Thursday, March 27, 2014

Poem by Derek Mahon

Can't find the book this poem comes from; it's somewhere among the piles
I have long loved this poem by the Irish poet Derek Mahon, but I always have to look up the word "imprevisable," even though its meaning is detectable from its spelling. It means "lacking predictability," but also can mean voluble, or "moving quickly from solid or liquid to vapor." I think maybe Mahon/Horace meant it to be read both ways, even though the meanings are, in this context, contradictory: that is, certainly the future is unpredictable, except that we will all change from our bodies of mass and water into vapor, into dust.

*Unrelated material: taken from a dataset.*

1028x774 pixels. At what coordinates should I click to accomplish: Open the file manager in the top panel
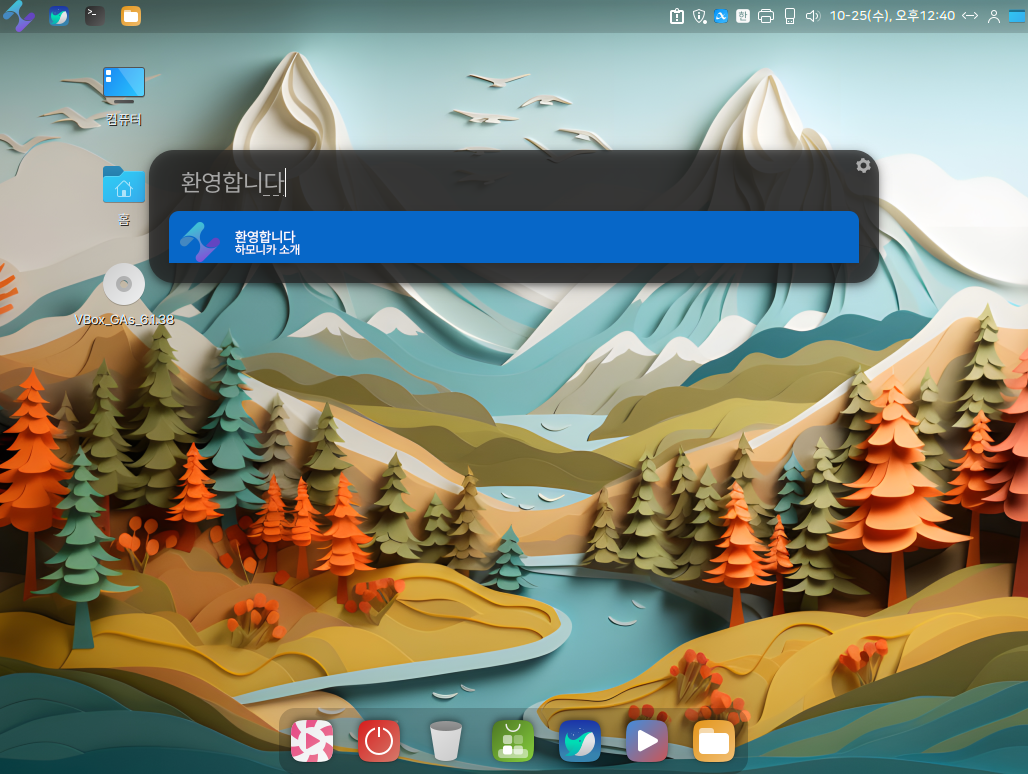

But this is a happy poem with a message of embracing life in moments, as it happens, and not worrying yourself too much. I love "the days are more fun than the years..." Decant your wine.


How to Live
(Horace, Odes, Book One, II)

Don't waste your time, Leuconoe, living in fear and hope
of the imprevisable future; forget the horoscope.
Accept whatever happens. Whether the gods allow
us fifty winters more or drop us at this one now
which flings the high Tyrrhenian waves on the stone piers,
decant your wine: the days are more fun than the years
which pass us by while we discuss them. Act with zest
one day at a time, and never mind the rest.
                                                       - Derek Mahon

1 comment:

  1. Certainly who and how we have been in the past influence the shape of This Moment making regret and hope, pride and fear so alluring.